Assignment: Nothing outside the lines below from the one containing "This screenshot has height=506, width=900." through the one containing "Given: Select the checkbox for the 组织结构 row" is to be printed; print those exactly, ends included, and drop the pictures.

(Stored entries)
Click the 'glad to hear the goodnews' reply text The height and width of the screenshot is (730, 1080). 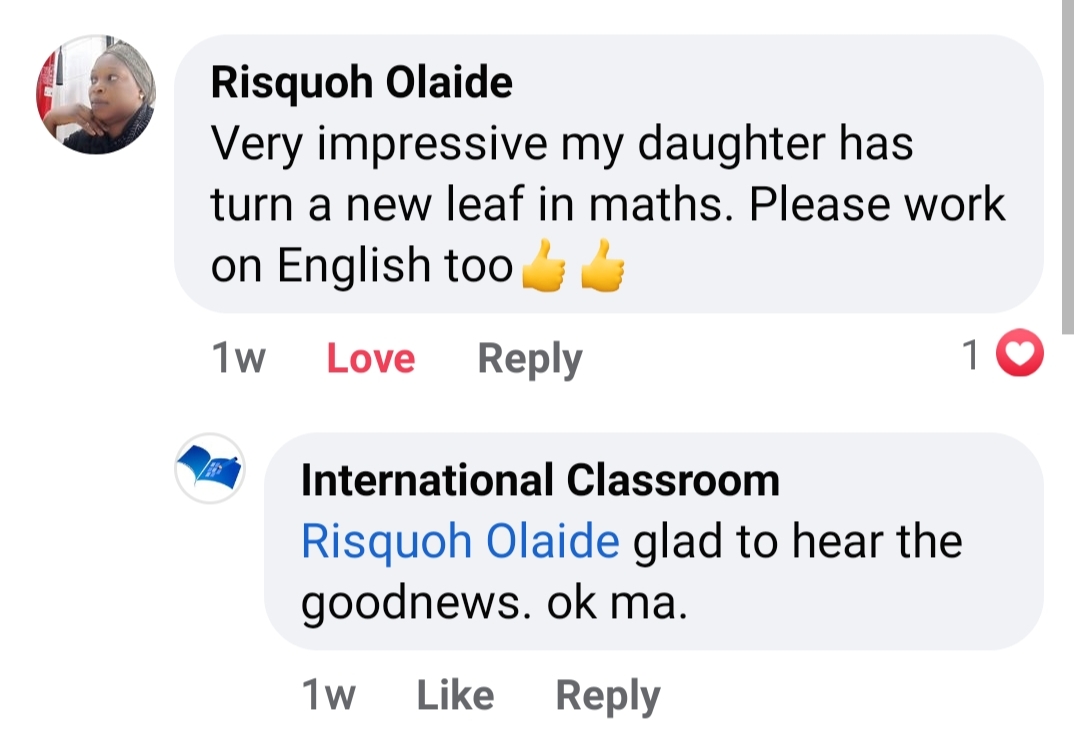tap(798, 542)
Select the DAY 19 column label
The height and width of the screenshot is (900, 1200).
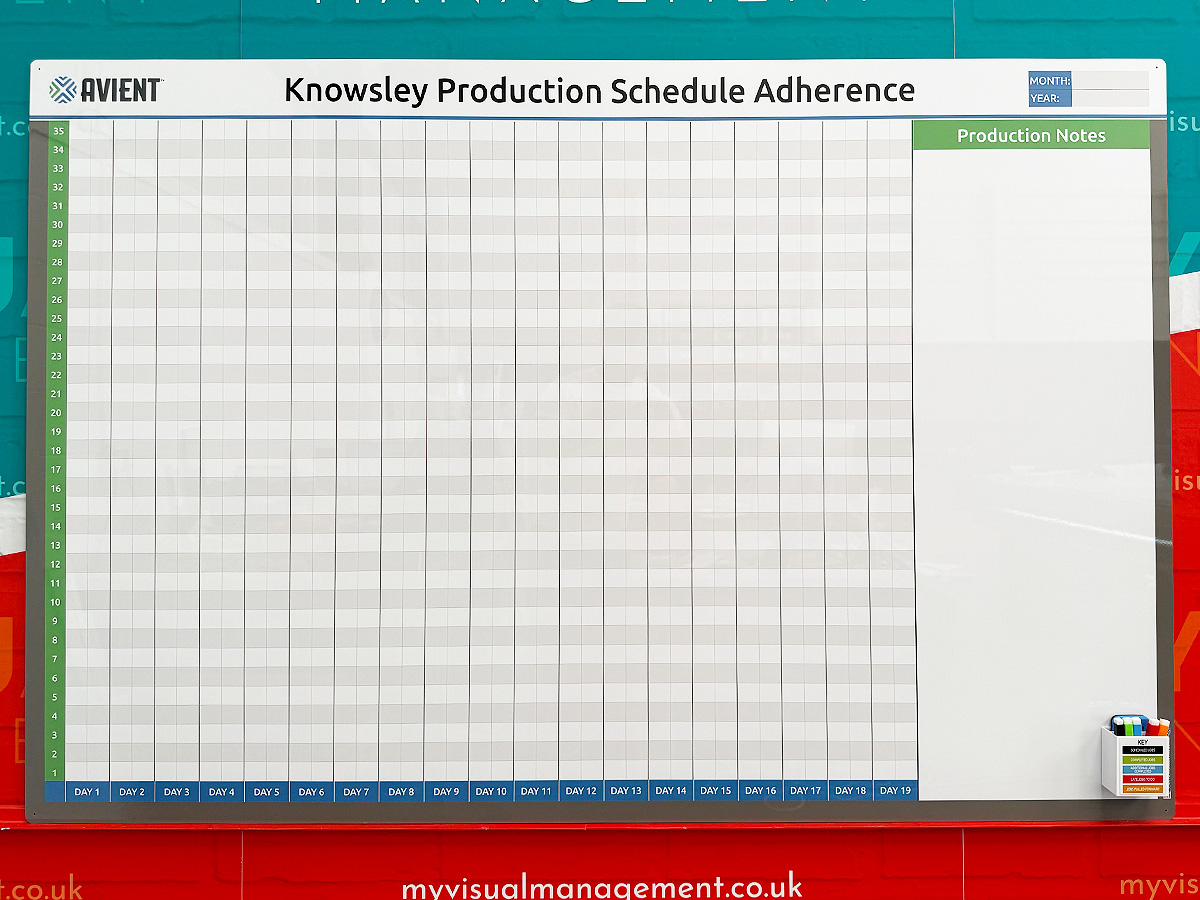[895, 791]
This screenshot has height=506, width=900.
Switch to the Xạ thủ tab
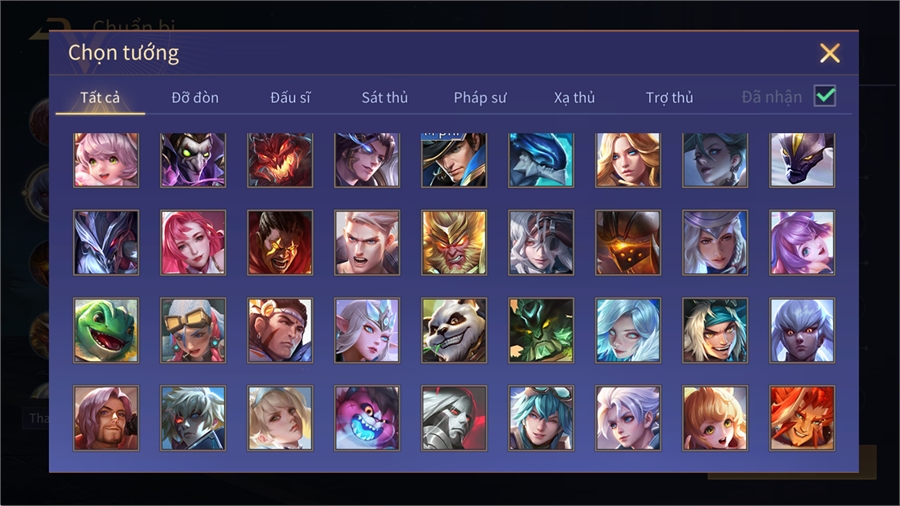tap(575, 98)
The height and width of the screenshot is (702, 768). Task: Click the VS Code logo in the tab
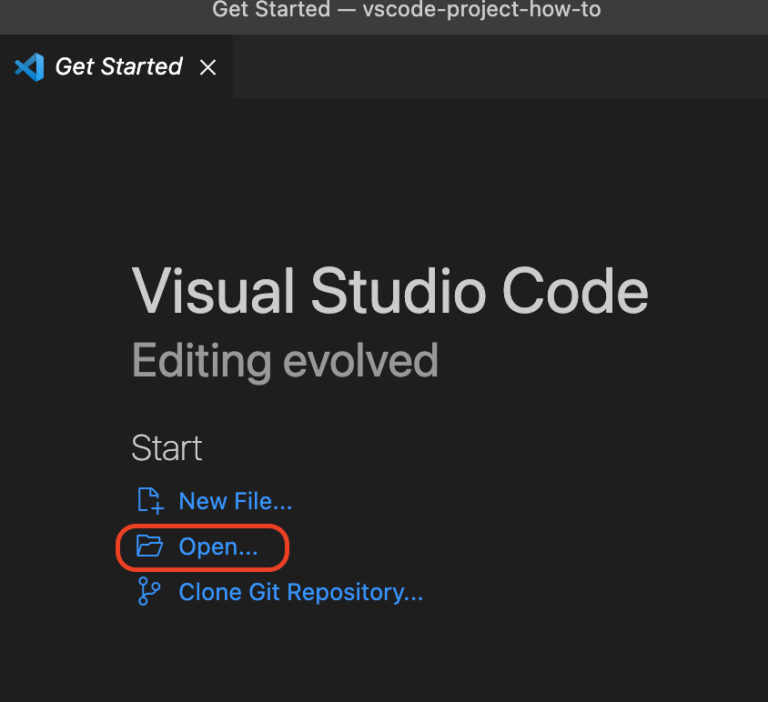click(x=29, y=67)
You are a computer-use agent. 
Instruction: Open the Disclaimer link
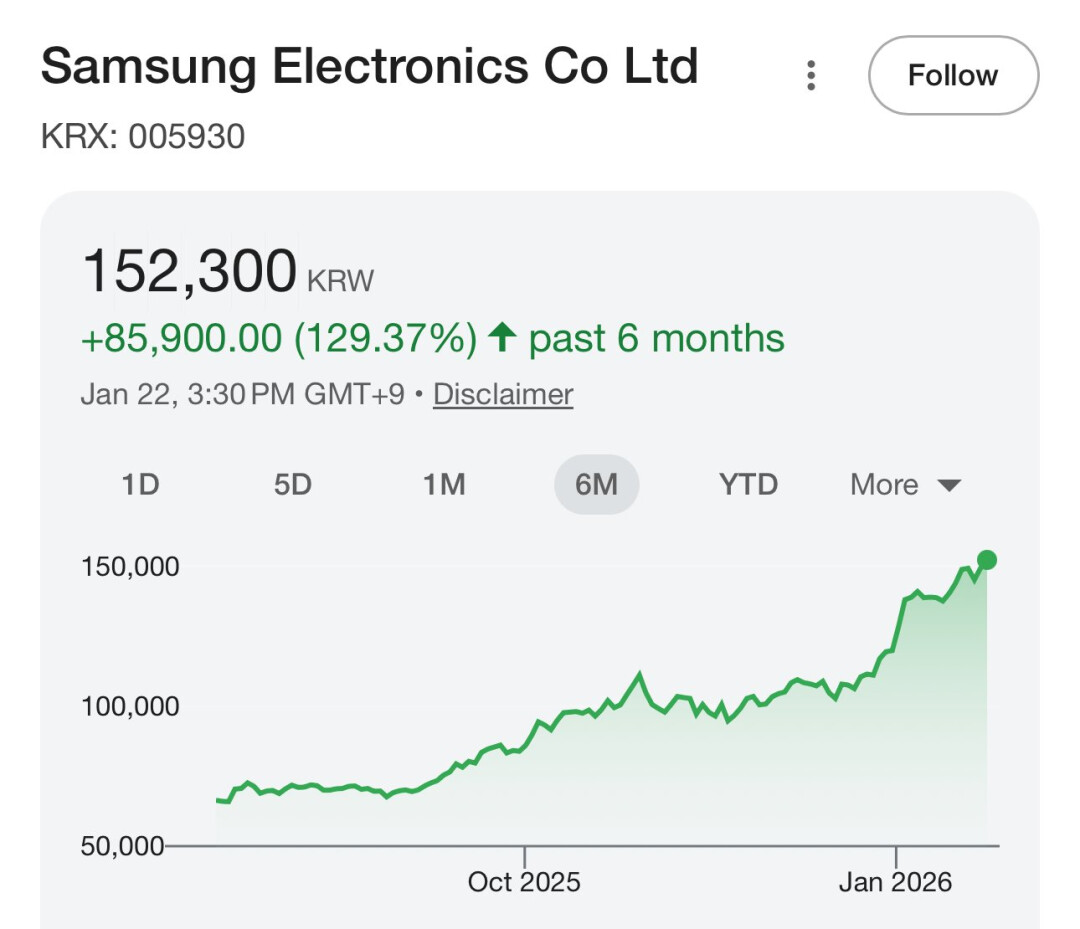[503, 394]
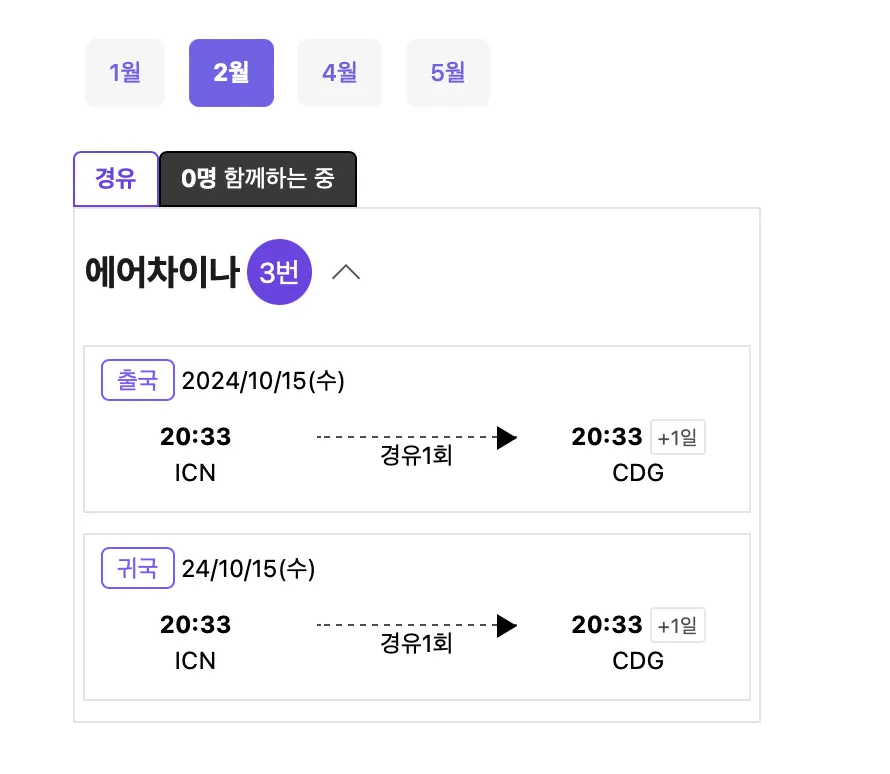
Task: Switch to the 0명 함께하는 중 tab
Action: 257,179
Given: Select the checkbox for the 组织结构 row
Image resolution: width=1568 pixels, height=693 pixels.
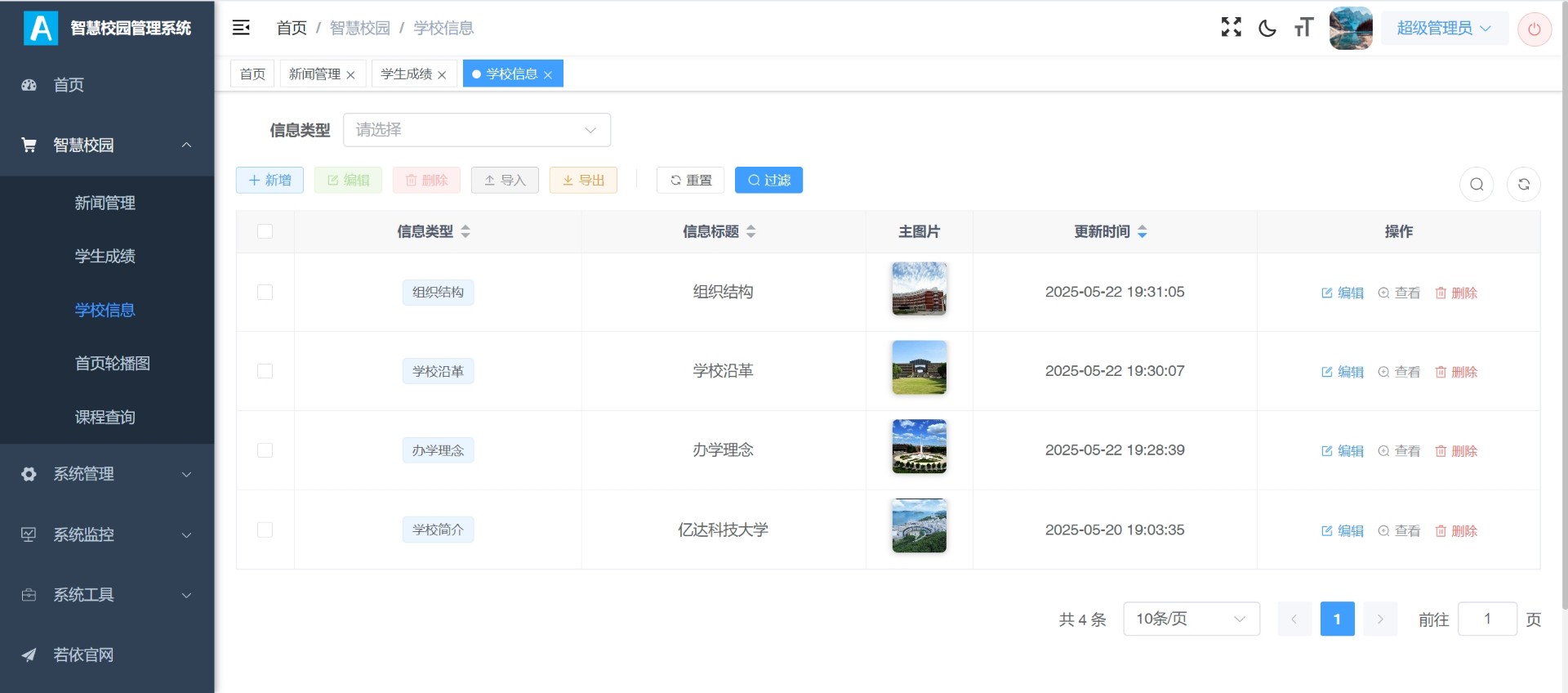Looking at the screenshot, I should [x=265, y=293].
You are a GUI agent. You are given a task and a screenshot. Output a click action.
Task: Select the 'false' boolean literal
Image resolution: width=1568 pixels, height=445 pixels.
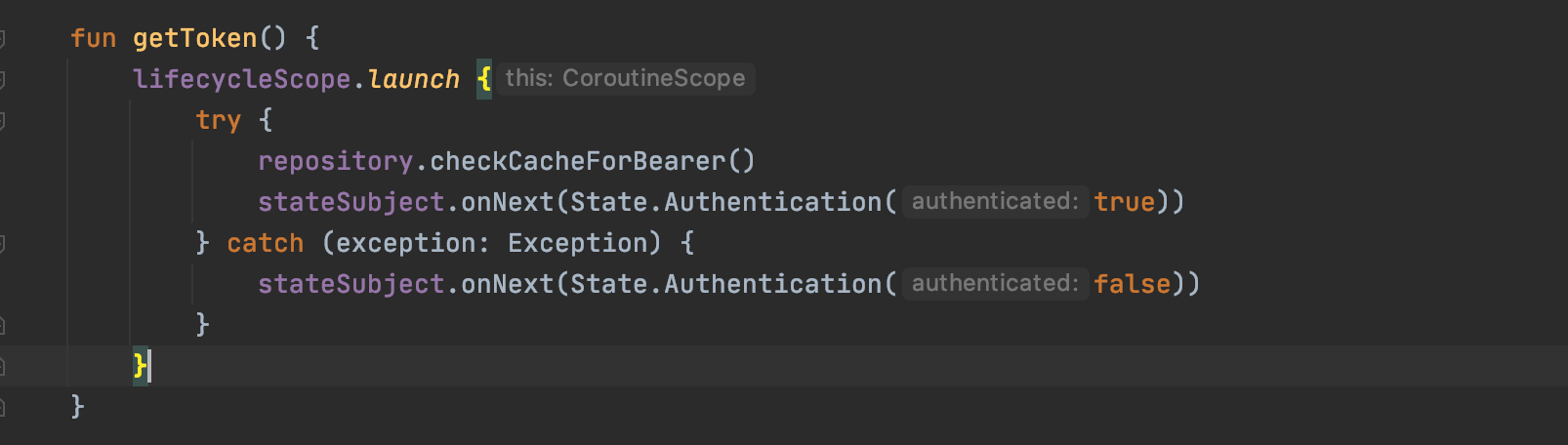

Response:
This screenshot has height=506, width=900.
Switch to the Xạ thủ tab
tap(575, 98)
The height and width of the screenshot is (702, 768). Task: Click the VS Code logo in the tab
click(x=29, y=67)
You are a computer-use agent. 
Instruction: Open the Disclaimer link
[503, 394]
Task: Switch to the 0명 함께하는 중 tab
Action: 257,179
Given: Select the checkbox for the 组织结构 row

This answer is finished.